Unabhängig von den weiteren Vorkommnissen im Rahmen dieser Versammlung zu einem späteren Zeitpunkt, bestand um ca. 11 Uhr jedenfalls noch nicht die Pflicht für den Bw als Versammlungsleiter, die Demonstration aufzulösen. Nachdem sich aber der Spruch des angefochtenen Bescheides lediglich auf diesen Zeitpunkt und insbesondere auf den Umstand der Vermummung von Personen und nicht andere in der Folge ergriffene Verwaltungsübertretungen bezog, mussten diese außer Acht gelassen werden und auch in Spruchpunkt II kein Vorliegen der Tatbestandsmäßigkeit des Handelns des Bw konstatiert werden.

 

3.5. Da es jeweils schon am Vorliegen der objektiven Tatseite mangelt, war der Berufung stattzugeben, das angefochtene Straferkenntnis aufzuheben und das Verwaltungsstrafverfahren einzustellen.  

 

 

4. Bei diesem Ergebnis war dem Bw gemäß § 65 VStG kein Beitrag zu den Kosten des Verwaltungsstrafverfahrens vor dem Oö.

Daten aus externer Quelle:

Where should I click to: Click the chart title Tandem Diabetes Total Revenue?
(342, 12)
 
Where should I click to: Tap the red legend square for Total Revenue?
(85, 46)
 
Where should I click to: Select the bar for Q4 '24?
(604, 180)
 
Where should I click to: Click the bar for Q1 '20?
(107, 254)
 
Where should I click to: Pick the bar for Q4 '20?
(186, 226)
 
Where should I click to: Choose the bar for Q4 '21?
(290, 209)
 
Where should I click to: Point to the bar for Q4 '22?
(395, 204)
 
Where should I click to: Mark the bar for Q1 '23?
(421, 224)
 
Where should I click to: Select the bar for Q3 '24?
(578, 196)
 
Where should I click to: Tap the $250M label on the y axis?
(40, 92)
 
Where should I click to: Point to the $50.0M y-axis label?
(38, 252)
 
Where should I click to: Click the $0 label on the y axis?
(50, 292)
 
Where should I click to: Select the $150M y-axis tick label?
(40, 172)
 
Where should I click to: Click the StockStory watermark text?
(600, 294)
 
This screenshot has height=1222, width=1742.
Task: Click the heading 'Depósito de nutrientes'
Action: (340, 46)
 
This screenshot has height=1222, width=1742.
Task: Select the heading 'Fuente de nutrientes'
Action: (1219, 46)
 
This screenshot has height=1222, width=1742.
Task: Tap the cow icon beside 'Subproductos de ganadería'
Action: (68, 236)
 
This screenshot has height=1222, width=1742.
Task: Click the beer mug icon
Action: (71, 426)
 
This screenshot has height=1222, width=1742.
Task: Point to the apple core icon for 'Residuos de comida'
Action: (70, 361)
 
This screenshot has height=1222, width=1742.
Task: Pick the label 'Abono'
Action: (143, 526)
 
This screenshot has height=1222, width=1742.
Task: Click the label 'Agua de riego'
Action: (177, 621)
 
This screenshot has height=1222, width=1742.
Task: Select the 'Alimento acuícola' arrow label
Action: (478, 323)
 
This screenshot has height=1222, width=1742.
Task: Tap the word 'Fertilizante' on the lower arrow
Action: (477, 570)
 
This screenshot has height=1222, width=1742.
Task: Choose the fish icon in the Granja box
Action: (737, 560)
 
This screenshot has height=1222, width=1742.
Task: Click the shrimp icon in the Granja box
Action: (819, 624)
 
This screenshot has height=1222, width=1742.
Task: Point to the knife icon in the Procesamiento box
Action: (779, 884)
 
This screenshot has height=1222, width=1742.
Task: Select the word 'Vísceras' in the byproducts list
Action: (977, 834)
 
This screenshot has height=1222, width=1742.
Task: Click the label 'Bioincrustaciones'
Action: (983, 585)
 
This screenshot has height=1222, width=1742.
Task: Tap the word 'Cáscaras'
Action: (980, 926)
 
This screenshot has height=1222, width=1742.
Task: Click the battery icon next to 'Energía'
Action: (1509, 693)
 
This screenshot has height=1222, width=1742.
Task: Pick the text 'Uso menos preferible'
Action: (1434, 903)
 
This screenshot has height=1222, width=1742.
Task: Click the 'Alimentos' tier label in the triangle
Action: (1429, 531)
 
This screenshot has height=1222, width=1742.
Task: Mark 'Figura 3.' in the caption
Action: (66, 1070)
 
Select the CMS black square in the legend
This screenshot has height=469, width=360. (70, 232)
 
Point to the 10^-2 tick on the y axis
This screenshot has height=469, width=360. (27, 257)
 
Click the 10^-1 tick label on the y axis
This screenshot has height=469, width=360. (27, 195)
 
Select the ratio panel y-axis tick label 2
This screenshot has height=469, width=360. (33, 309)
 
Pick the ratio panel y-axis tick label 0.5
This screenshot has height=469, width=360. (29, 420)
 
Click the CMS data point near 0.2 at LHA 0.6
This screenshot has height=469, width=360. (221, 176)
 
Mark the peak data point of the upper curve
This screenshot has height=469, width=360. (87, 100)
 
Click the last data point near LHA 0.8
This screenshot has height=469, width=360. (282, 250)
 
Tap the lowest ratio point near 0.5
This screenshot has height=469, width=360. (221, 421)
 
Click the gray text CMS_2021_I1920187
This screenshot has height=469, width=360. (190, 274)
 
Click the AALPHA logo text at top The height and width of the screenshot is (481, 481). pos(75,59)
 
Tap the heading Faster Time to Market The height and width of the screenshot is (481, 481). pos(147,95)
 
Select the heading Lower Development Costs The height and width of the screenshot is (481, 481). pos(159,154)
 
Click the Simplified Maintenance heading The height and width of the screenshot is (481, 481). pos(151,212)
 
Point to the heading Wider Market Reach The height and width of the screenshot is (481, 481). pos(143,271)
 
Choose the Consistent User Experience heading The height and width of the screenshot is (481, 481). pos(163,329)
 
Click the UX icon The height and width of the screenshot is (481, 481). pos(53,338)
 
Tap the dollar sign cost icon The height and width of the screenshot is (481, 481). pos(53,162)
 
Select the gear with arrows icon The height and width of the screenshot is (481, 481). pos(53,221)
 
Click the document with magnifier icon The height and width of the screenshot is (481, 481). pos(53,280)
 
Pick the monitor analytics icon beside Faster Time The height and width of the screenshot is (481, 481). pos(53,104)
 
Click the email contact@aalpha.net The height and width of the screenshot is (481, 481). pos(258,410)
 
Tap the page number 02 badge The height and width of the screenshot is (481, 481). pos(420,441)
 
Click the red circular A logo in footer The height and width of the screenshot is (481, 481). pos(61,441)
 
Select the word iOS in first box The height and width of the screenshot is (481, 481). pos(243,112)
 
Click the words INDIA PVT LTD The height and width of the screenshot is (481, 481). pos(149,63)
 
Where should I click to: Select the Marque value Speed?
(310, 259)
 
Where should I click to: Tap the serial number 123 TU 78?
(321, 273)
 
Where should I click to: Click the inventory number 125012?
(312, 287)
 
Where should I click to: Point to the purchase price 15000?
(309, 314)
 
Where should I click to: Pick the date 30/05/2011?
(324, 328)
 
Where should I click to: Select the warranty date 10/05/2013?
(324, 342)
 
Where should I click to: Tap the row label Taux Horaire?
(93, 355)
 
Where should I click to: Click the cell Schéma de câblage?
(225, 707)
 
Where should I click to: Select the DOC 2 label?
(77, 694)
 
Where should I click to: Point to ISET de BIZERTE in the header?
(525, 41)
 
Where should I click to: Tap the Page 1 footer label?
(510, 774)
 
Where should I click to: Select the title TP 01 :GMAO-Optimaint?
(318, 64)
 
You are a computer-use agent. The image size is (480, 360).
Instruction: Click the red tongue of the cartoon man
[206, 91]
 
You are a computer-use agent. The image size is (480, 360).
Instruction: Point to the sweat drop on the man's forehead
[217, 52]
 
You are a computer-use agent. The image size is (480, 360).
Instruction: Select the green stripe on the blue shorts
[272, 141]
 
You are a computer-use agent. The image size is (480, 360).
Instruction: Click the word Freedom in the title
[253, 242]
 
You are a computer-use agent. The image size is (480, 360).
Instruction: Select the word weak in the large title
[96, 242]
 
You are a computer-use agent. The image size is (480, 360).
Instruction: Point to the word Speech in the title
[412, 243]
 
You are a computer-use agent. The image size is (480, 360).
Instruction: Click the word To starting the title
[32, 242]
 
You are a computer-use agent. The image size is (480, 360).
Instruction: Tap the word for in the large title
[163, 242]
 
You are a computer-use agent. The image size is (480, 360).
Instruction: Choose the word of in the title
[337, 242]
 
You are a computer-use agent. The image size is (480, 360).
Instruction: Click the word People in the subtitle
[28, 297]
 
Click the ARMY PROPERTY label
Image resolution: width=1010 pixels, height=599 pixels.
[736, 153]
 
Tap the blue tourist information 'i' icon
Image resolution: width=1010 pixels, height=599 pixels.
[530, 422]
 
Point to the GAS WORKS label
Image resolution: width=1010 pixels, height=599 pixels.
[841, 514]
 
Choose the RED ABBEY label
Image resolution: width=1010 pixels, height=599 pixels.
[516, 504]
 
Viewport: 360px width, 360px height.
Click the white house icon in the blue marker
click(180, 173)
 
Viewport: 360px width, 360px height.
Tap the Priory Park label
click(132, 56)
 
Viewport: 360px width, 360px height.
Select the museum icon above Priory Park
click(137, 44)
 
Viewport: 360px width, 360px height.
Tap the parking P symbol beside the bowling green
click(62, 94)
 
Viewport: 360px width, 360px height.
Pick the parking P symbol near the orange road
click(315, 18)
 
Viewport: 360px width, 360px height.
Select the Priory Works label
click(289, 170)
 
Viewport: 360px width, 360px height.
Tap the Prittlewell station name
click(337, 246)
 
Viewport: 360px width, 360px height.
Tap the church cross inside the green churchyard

Verwaltungssenat aufzuerlegen.

 

 

Rechtsmittelbelehrung:

 

Gegen diesen Bescheid ist kein ordentliches Rechtsmittel zulässig.

 

Hinweis:

 

Gegen diesen Bescheid kann innerhalb von sechs Wochen ab seiner Zustellung Beschwerde an den Verfassungsgerichtshof und/oder an den Verwaltungsgerichtshof erhoben werden; diese muss – von gesetzlichen Ausnahmen abgesehen – jeweils von einer bevollmächtigten Rechtsanwältin oder einem bevollmächtigten Rechtsanwalt eingebracht werden. Für jede dieser Beschwerden ist eine Eingabegebühr von 220 Euro zu entrichten.